**THE PROBLEM**
Transcribe word for word the section of the records below that opens with the line containing "Task: Open the cursor Source selector" and closes with the line containing "Screen dimensions: 573x395"; drop every picture.
PROVIDED ENTRIES Block Start
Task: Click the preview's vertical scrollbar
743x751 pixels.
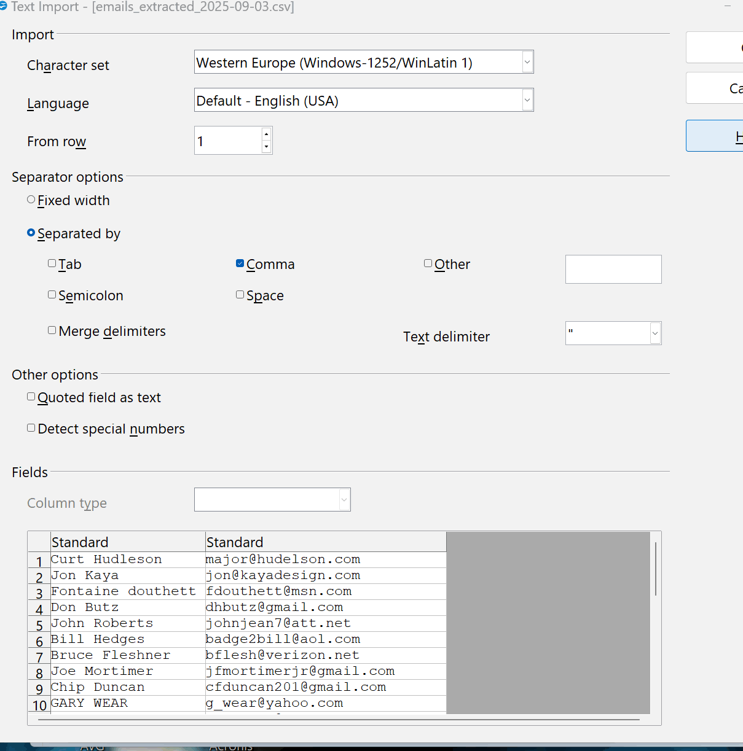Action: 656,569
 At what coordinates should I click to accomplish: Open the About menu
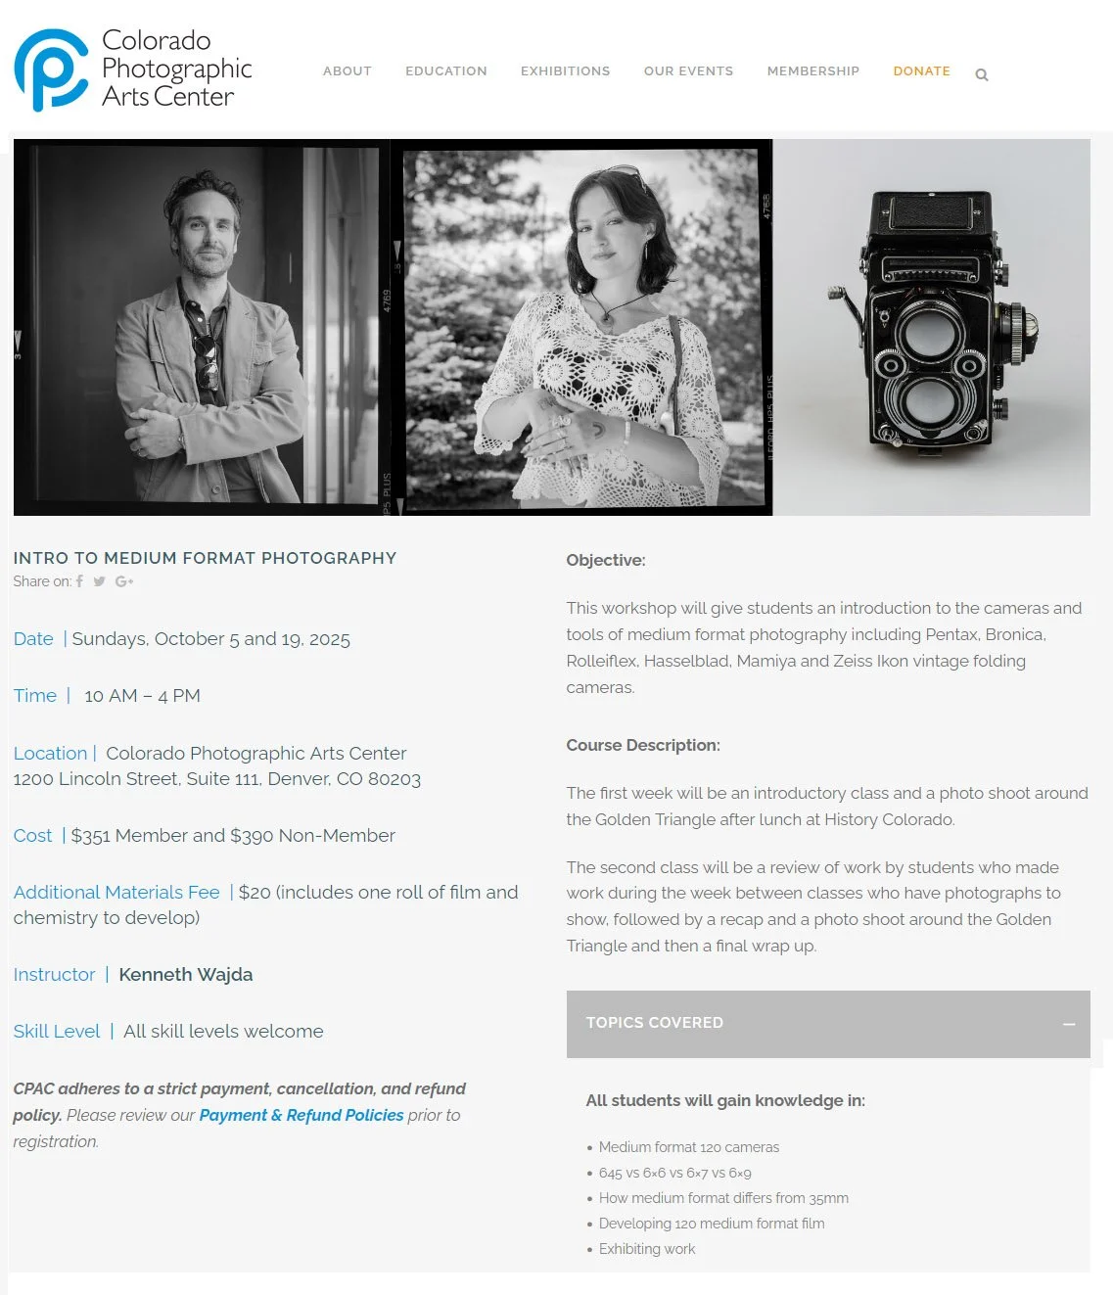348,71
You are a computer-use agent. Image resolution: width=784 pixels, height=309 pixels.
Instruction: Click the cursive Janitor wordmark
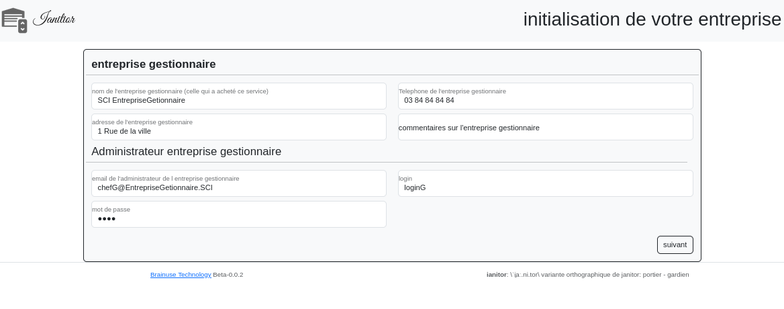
PROVIDED ENTRIES Block End
PROVIDED ENTRIES Block Start
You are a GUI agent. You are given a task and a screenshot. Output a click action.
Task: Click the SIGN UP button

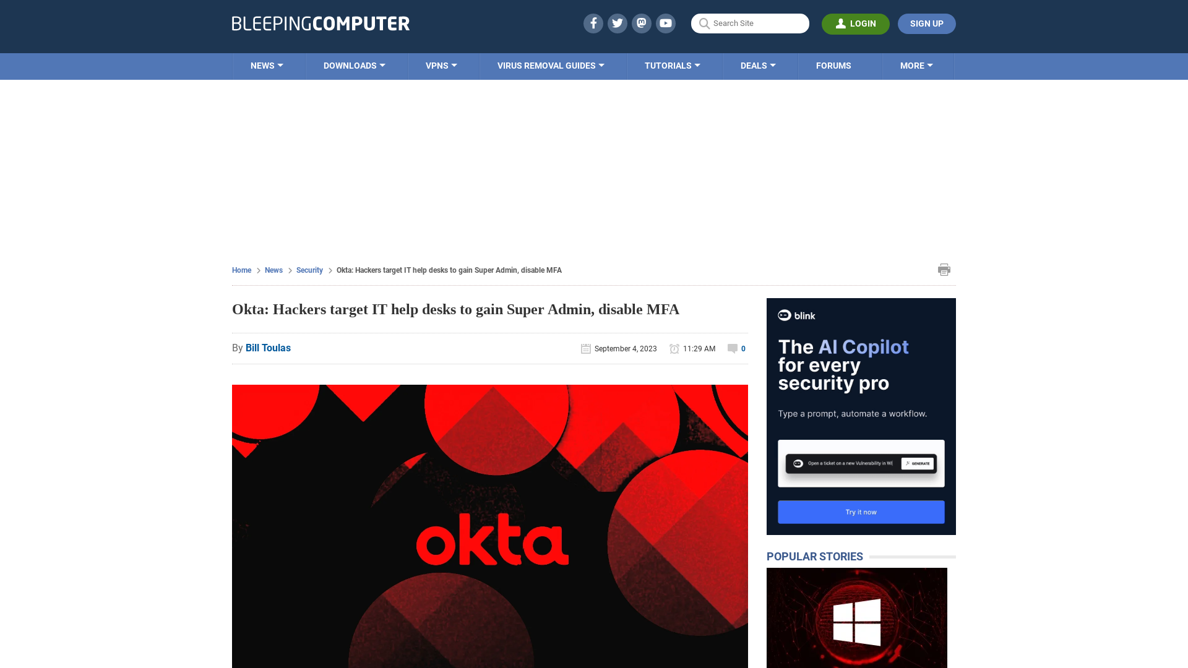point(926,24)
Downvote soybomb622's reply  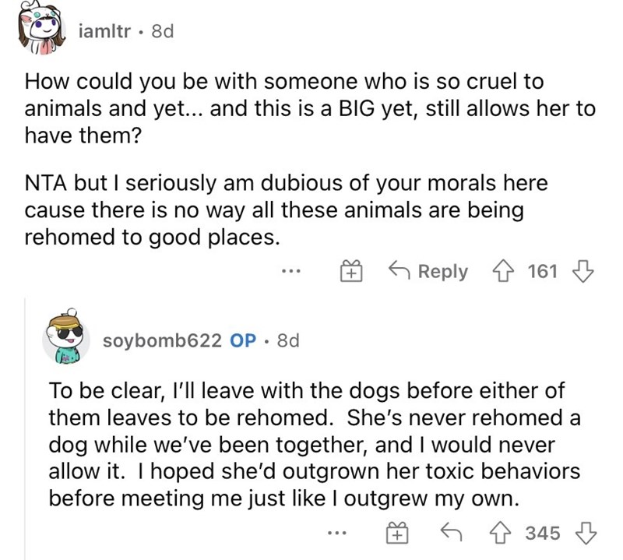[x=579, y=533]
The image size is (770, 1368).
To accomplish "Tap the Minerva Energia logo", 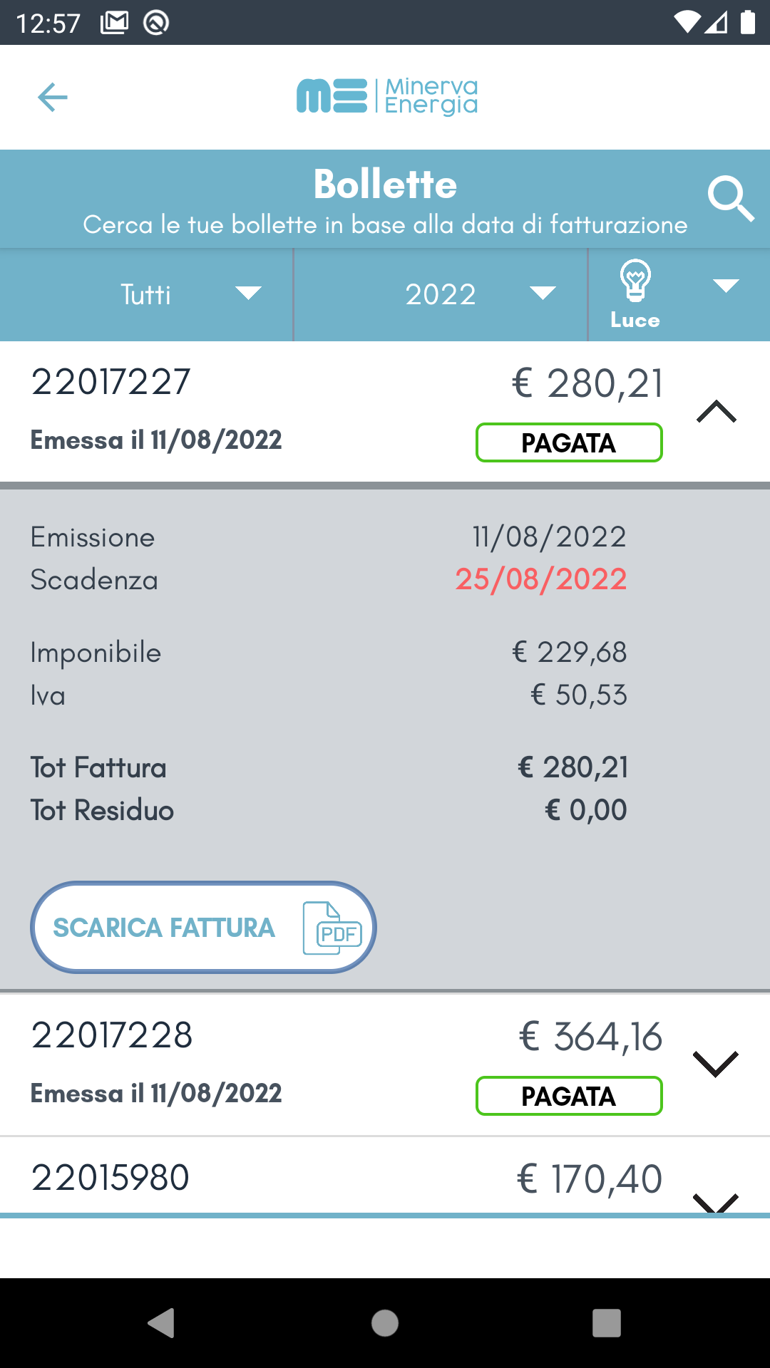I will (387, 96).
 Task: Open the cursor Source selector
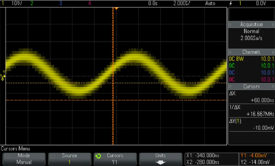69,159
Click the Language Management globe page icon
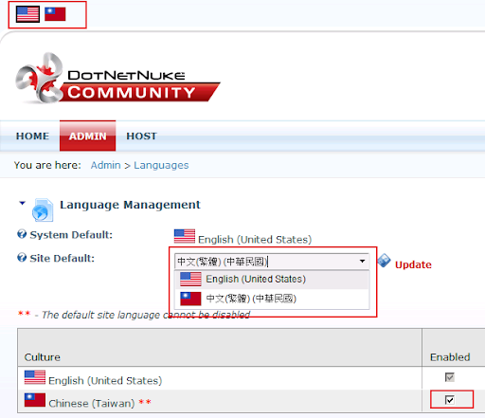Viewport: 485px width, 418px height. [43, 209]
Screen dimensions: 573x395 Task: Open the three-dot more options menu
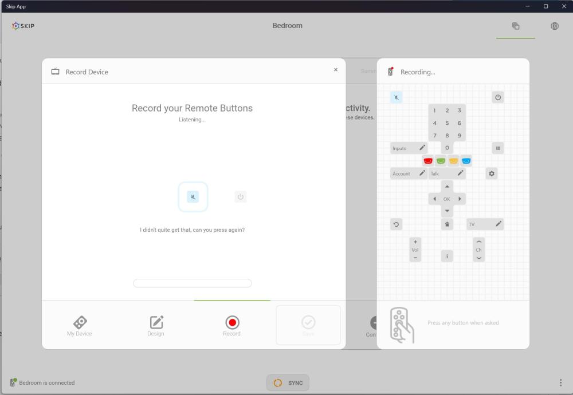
PROVIDED ENTRIES Block End
**EXERCISE OUTPUT**
 Task: Open the cursor Source selector
69,159
Click the Language Management globe page icon
Viewport: 485px width, 418px height. [43, 209]
Screen dimensions: 573x395 Task: Open the three-dot more options menu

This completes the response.